Article

Main Street Loses a Big One

MAY 1989
Article
Main Street Loses a Big One
MAY 1989

At first it seemed a time for mourning: Main Street's last large elm, at the corner of Allen Street, had been cut down. The stump— an inelegant word at best when referring to an old friend —measured almost four feet across and its rings indicated that the deceased had been been well over 80, perhaps as much as (choke) 100 years old! Sad. A tragic loss. The passing of one more thing that made Dartmouth. well, Dartmouth.

But before letting nostalgia turn into a dirge we decided to talk with Town Tree Warden Bob Thibodeau, who serves jointly as the College's tree warden.
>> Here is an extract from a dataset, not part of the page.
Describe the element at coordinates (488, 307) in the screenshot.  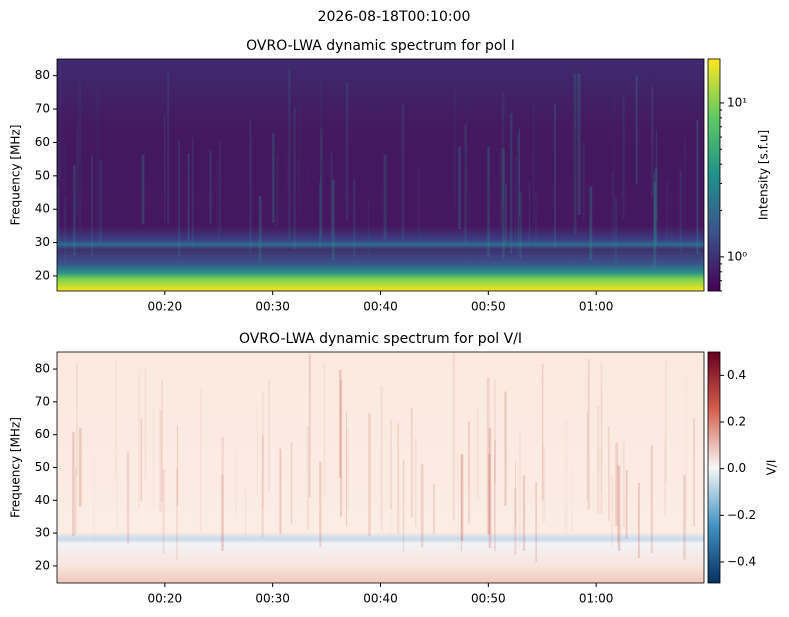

He takes a much more sanguine view of the affair, sort of the way a family physician treats the death of an elderly, infirm patient.
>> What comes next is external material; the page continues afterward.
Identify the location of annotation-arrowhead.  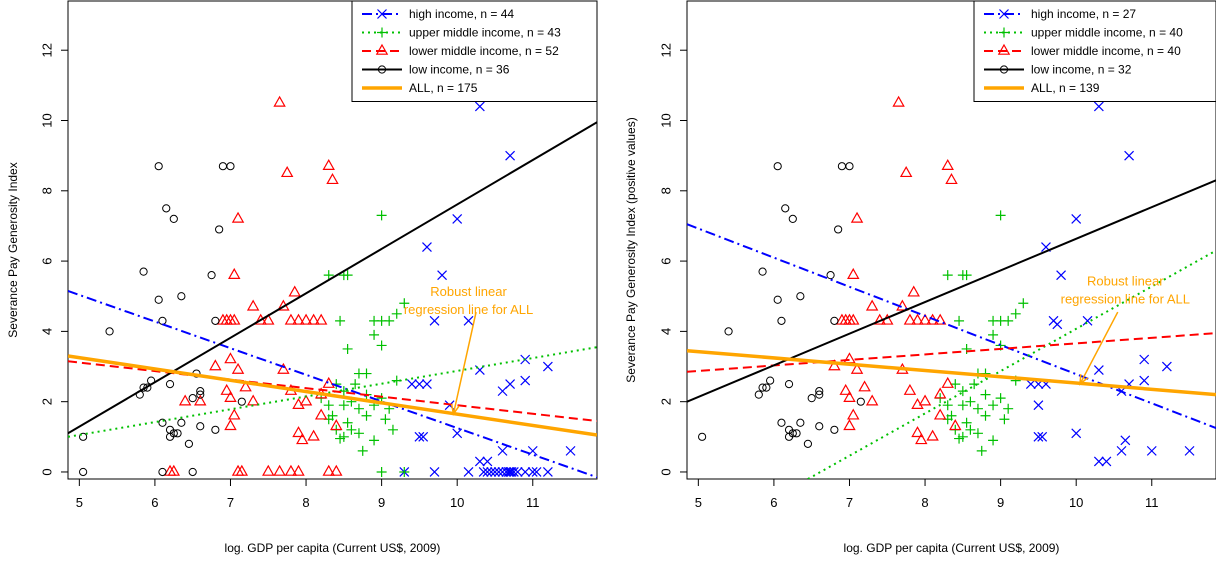
(455, 410).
Trees have lifespans, just like humans. Elms —even some infected with Dutch elm disease as are most of Hanover's are expected to live about 60 to 100 years. Since the 1960s there has been a sophisticated College tree program designed to maintain, save, and protect the elms —a program that is modified as knowledge about, and treatment for, the disease improves. Right now there are some 100 large elms in the management plan. That includes a pair of younger elms, planted a dozen years ago in front of Main Street's Municipal Building. They're thriving and in a few years may make up for the one that had to go.

The oldtimer was diseased and its root system was badly stressed under the pavement and sidewalk. Chances are it had been planted at the turn of the century during one of Hanover's two major tree-planting campaigns the other was in connection with the College's centennial in 1869.